役員報酬を変更する場合の注意点
目次
Toggle例外的に認められる変更とは?
役員報酬(定期同額給与)は、原則として事業年度開始の日から3ヶ月以内に決定・変更する必要があります。これを超えて変更した場合、差額分は損金算入が否認される可能性があるため、非常に注意が必要です。
しかしながら、税務上はこの原則に対して、一定の「例外」も認められています。具体的には、次のようなケースが該当します。
やむを得ない事情による変更(業績の著しい悪化 など)
『その事業年度においてその法人の経営状況が著しく悪化したこと、その他これに類する理由による変更』
法人の経営環境に急激な変化が生じた場合には、期中であっても役員報酬を減額することが認められる場合があります。
【認められる可能性がある事例】
- 大口取引先の倒産による売上急減
- 災害・感染症等による事業の一時停止
- 業績の急激な悪化により取引銀行などとの関係から役員報酬を減額せざるを得ない状況
これらは「やむを得ない事情」として、税務上も一定の配慮がなされることがあります。ただし、法人の一時的な資金繰りの都合や、単に業績目標値に達しなかったことなどは、やむを得ない事情とは認められません。減額理由の合理性や客観性を書面等で明確に残しておくことが重要です。
役員の地位や職務内容の変更
『役員の職制上の地位の変更、その役員の職務の内容の重大な変更、その他これらに類するやむを得ない事情による変更』
役員の交代、昇進、降格、職務内容の大幅な変更があった場合にも、定期同額給与の金額変更が認められることがあります。
【例】
- 常務取締役が専務取締役に昇格
- 役員の健康悪化や長期休職により職務遂行が困難となった
- 非常勤役員が常勤役員に就任 など
- 管理部門の統括から営業部門の責任者へ異動
- 海外子会社の統括を任されるようになった
- 複数部門を兼務することになった
- 担当していた主要事業から外れるなど、業務範囲が縮小した
このように、「職責の変更」に応じて合理的な範囲で報酬を改定する場合には、税務上も柔軟に認められる可能性があります。

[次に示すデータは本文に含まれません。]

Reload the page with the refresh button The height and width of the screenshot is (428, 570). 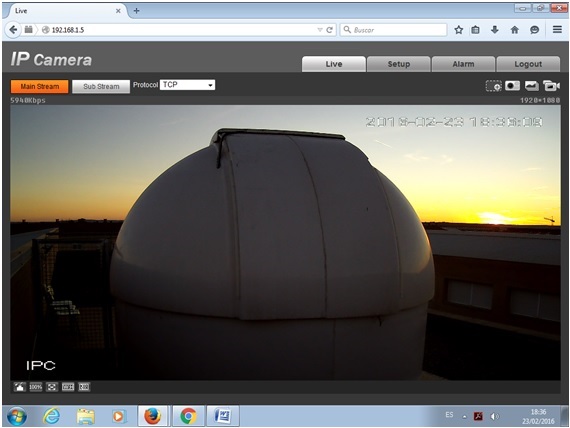[329, 30]

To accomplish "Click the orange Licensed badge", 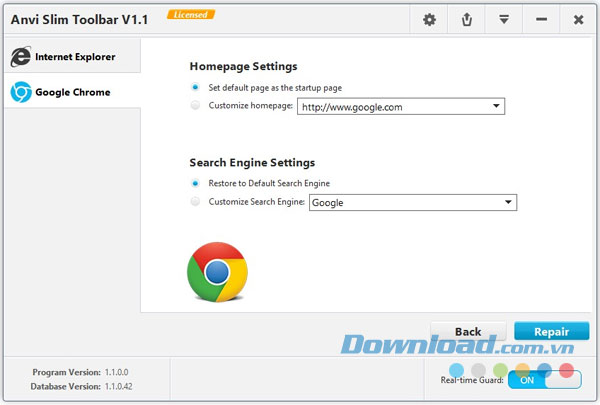I will (190, 15).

✅ この場合も、変更の経緯や必要性を議事録等に記録し、明確に説明できるよう準備しておくことが必要です。
まとめ
役員報酬の変更は原則として事業年度開始から3ヶ月以内に行う必要がありますが、以下のような例外的事情が認められる場合には、期中であっても変更が可能です。
- 業績の著しい悪化など、やむを得ない事由
- 役員の地位・職務の変更
ただし、税務リスクを回避するには十分な理由の説明と書面の整備が不可欠です。
判断に迷う場合には、必ず専門家にご相談の上、慎重に対応することをおすすめいたします。
最後に
役員報酬の変更は、「今の状況に合わせて柔軟に」と考えがちですが、税務上はルールに基づく慎重な運用が求められます。
せっかくの経営判断が、形式の不備で否認されてしまっては本末転倒です。
変更を検討する際には、「いつ・なぜ・どのように」変更するかを明確にし、専門家の確認を経て進めることで、安心して次のステージに進むことができます。